The debates over medical patenting in the 1800s were very reminiscent of FOSS principles today. Eventually, patenting won out because commercial interests colonized the space and ran out competition, much like Bill Gates colonized computing with closed-source software.
It's also interesting how pretty much the entire medical community came together to ignore the legal patent on ether anesthesia. They collectively determined it was illegitimate and just pirated it. Saved many lives, undoubtedly.

But pirating old, dusty books? "Villainy!"
"It is very plain that no good has come, or can come to [the progress of the healing art and the true character of the profession] from the patronage of the Patent-office." (1856)
"It is very plain that no good has come, or can come to the progress of the expressive arts and the true character of our humanity from the patronage of the Copyright Office." (2021)
The "user innovator" concept @KJStrandburg is talking about here is probably the same as @mckenziewark's "hacker" class.
It's always heart-breaking to read about failures to hold the line on open source principles in the 1950s, or somesuch. Solidly within living memory, so people we know got to live under a better system, but so long ago that everyone will pretend something better is impossible.
It doesn't matter if you have unanimity among the community and "bipartisan support" for an unambiguously good idea—like making medical procedures unpatentable.

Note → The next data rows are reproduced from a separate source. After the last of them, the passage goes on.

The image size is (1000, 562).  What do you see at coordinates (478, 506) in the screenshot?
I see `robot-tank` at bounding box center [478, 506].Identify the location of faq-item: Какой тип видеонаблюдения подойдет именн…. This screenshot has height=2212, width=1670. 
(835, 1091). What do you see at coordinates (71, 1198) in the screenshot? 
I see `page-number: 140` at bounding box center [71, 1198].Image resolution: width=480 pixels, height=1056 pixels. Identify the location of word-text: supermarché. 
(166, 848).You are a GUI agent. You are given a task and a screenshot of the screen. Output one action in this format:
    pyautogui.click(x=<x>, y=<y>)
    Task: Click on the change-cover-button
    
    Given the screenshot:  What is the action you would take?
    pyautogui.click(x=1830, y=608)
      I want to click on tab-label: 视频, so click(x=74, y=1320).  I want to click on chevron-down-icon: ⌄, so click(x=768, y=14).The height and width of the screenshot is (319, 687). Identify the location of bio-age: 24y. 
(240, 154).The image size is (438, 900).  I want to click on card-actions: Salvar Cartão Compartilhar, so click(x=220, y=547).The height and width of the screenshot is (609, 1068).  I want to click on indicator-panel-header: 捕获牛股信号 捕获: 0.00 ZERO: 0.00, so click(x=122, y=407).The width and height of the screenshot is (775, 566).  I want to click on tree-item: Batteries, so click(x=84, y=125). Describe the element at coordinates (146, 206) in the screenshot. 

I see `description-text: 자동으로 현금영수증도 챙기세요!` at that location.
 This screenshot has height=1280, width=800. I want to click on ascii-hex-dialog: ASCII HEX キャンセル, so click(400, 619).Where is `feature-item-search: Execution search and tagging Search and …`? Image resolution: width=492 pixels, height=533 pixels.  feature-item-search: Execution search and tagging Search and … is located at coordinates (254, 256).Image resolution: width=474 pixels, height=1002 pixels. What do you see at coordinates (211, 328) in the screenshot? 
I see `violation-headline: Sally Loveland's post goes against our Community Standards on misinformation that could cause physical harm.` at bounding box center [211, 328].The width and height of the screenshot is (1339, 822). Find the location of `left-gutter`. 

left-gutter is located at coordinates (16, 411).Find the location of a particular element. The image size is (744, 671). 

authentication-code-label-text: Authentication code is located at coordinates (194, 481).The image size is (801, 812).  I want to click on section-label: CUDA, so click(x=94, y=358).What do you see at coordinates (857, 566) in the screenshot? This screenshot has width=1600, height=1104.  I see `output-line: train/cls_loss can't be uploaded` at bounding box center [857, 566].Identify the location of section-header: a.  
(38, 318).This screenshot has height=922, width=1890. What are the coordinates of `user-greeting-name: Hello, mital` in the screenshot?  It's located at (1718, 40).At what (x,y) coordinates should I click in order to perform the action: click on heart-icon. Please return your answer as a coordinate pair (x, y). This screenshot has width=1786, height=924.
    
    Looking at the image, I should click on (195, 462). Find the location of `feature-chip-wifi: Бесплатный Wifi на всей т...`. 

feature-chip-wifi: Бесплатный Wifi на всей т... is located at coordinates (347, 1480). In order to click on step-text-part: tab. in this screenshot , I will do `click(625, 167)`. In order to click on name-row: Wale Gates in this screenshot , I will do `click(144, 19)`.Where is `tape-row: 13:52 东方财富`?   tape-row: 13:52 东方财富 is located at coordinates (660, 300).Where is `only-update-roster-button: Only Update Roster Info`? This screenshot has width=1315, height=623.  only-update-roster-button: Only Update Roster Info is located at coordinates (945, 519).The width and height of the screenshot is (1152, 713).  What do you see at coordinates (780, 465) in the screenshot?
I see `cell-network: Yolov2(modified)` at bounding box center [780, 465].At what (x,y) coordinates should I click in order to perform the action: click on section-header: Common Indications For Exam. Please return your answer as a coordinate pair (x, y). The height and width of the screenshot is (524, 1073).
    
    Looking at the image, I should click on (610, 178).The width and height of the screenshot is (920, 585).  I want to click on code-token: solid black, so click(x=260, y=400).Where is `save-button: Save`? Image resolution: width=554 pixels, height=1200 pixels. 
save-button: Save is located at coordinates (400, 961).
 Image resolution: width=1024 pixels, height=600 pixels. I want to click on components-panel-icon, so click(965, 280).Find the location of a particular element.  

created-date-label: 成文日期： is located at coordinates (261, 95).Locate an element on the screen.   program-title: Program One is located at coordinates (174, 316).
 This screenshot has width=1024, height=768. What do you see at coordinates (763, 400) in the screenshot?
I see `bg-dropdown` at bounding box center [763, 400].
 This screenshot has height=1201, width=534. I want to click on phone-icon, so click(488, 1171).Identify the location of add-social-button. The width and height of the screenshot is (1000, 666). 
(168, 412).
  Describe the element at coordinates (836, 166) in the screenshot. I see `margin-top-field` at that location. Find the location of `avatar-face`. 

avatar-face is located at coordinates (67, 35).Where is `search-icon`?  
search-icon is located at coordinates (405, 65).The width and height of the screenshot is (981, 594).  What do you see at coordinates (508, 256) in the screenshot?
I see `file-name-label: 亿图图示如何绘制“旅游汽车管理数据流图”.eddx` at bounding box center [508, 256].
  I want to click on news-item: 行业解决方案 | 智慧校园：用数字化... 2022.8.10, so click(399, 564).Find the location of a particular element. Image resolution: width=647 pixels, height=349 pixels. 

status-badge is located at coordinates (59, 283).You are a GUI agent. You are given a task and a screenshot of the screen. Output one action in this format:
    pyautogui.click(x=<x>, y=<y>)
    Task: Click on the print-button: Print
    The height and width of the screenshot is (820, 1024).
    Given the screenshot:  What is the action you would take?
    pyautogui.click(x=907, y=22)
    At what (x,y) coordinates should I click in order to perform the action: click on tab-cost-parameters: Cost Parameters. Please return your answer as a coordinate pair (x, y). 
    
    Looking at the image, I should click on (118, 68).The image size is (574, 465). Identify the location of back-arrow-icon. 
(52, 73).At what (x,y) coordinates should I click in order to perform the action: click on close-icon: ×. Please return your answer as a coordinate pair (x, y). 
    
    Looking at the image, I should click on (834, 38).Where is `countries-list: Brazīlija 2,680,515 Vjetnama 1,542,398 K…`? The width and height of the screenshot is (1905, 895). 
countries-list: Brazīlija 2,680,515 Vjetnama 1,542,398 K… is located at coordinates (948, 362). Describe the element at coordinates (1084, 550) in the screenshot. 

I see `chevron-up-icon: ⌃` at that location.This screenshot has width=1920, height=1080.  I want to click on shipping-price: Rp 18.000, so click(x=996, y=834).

If there's an industry in opposition, their lobby will eke out a compromise that needlessly complicates our rules.
A big part of the reason that medicine became more amenable to patents comes down to a change in the bleeding-edge of the field—most invention is done in commercial labs, not by individuals. Moreover, it MUST BE done that way. I would distinguish it from software here.
Most non-surveillance, non-weapon code COULD HAVE been written without, say, Google existing. And a lot of corporate software is shitty, regardless. The norms in software still cut in favor of large companies existing because they want us to build surveillance and weapons.